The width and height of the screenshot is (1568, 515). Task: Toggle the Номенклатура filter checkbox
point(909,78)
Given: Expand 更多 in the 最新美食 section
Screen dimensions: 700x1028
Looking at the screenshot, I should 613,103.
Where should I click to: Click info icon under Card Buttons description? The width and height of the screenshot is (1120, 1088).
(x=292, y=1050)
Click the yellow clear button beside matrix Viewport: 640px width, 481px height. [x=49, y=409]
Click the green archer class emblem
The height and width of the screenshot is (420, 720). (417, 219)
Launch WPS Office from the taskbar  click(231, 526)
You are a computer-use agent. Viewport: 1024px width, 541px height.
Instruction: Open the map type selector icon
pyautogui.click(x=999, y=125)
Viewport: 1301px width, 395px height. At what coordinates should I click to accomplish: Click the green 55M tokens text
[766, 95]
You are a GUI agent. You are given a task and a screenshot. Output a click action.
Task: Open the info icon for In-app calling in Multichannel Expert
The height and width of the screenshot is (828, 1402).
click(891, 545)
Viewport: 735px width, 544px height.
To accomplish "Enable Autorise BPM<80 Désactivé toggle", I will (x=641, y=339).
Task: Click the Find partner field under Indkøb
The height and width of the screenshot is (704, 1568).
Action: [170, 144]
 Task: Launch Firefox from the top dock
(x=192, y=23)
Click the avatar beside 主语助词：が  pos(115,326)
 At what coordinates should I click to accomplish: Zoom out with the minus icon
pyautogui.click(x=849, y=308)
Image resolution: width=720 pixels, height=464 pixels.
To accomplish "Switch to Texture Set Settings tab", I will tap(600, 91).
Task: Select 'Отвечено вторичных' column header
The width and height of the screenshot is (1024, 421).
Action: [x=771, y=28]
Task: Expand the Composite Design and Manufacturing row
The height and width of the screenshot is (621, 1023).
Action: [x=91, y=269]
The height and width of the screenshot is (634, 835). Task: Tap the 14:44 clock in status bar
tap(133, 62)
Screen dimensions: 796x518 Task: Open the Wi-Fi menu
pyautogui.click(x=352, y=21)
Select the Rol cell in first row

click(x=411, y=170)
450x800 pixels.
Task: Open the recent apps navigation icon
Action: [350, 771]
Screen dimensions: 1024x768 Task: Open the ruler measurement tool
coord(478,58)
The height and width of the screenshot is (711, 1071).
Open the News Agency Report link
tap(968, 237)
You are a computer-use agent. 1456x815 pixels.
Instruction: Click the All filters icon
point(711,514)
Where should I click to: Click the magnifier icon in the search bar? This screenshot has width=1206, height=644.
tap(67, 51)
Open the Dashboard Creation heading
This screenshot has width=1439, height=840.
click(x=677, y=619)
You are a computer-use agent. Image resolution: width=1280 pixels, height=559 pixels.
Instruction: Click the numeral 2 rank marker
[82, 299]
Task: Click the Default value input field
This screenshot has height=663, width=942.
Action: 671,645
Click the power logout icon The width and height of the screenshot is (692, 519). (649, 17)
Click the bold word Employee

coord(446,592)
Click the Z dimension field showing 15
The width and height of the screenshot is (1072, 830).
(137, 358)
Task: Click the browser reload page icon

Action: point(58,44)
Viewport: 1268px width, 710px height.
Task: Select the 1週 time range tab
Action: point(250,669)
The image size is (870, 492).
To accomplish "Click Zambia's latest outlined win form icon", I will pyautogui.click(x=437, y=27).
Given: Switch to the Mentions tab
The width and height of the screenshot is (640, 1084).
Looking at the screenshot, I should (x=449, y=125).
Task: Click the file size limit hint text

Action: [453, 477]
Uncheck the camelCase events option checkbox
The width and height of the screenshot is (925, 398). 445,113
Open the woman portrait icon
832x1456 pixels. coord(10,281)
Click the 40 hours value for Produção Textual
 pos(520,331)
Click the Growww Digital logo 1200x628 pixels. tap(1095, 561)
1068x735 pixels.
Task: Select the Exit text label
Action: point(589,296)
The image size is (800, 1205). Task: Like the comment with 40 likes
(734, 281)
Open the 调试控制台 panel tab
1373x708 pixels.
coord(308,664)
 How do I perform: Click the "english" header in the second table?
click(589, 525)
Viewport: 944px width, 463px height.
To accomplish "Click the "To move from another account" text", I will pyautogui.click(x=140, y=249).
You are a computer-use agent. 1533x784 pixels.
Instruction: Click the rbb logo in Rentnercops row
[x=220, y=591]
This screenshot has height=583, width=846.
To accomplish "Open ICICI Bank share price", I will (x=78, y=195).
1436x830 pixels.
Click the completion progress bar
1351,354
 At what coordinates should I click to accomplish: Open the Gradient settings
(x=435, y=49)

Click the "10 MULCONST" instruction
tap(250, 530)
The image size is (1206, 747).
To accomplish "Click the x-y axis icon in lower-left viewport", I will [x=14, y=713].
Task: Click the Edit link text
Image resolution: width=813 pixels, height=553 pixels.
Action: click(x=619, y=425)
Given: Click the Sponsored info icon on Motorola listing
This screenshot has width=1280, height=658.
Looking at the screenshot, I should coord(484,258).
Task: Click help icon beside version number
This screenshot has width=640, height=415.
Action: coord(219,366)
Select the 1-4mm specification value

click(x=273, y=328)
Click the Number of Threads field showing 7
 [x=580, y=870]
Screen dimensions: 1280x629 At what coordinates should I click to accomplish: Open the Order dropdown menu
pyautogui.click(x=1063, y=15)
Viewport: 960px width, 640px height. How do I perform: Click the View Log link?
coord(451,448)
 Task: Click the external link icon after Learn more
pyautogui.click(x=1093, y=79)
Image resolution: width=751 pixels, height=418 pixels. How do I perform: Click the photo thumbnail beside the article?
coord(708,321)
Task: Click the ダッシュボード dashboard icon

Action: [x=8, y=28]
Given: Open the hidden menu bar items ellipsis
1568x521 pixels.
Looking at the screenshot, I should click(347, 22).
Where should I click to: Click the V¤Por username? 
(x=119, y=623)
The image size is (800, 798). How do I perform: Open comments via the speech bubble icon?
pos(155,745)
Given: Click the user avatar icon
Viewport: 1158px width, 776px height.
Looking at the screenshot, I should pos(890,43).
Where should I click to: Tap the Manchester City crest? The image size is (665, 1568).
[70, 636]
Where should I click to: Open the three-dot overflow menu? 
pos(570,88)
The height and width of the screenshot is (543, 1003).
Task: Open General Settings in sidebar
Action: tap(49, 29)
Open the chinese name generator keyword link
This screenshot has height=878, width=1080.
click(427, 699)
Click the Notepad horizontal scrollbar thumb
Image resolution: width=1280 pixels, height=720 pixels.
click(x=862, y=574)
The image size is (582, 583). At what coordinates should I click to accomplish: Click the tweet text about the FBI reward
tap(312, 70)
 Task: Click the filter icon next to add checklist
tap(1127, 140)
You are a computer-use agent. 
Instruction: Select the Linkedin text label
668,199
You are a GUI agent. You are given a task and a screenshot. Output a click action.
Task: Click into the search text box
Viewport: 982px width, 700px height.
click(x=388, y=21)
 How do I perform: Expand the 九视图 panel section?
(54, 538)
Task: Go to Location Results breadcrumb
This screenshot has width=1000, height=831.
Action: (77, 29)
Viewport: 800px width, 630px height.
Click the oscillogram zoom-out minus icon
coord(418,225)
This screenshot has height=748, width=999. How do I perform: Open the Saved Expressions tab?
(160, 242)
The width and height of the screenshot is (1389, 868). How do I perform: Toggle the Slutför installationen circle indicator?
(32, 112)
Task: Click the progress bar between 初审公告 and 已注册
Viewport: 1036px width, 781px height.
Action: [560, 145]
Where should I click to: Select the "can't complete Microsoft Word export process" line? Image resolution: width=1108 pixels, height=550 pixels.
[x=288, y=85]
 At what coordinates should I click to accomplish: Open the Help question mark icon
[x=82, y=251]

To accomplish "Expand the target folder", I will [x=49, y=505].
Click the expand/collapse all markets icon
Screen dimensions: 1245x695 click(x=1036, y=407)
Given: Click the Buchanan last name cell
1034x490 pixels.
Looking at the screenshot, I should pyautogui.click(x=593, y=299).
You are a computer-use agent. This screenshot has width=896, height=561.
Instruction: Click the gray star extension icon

REQUIRED WORK: If a line falls between the first line of the entries and the line containing "Launch WPS Office", or is one of those two, restate it word for word; leave all other lines out.

REPLY TO THE TASK:
The width and height of the screenshot is (1568, 515). Task: Toggle the Номенклатура filter checkbox
point(909,78)
Given: Expand 更多 in the 最新美食 section
Screen dimensions: 700x1028
Looking at the screenshot, I should 613,103.
Where should I click to: Click info icon under Card Buttons description? The width and height of the screenshot is (1120, 1088).
(x=292, y=1050)
Click the yellow clear button beside matrix Viewport: 640px width, 481px height. [x=49, y=409]
Click the green archer class emblem
The height and width of the screenshot is (420, 720). (417, 219)
Launch WPS Office from the taskbar  click(231, 526)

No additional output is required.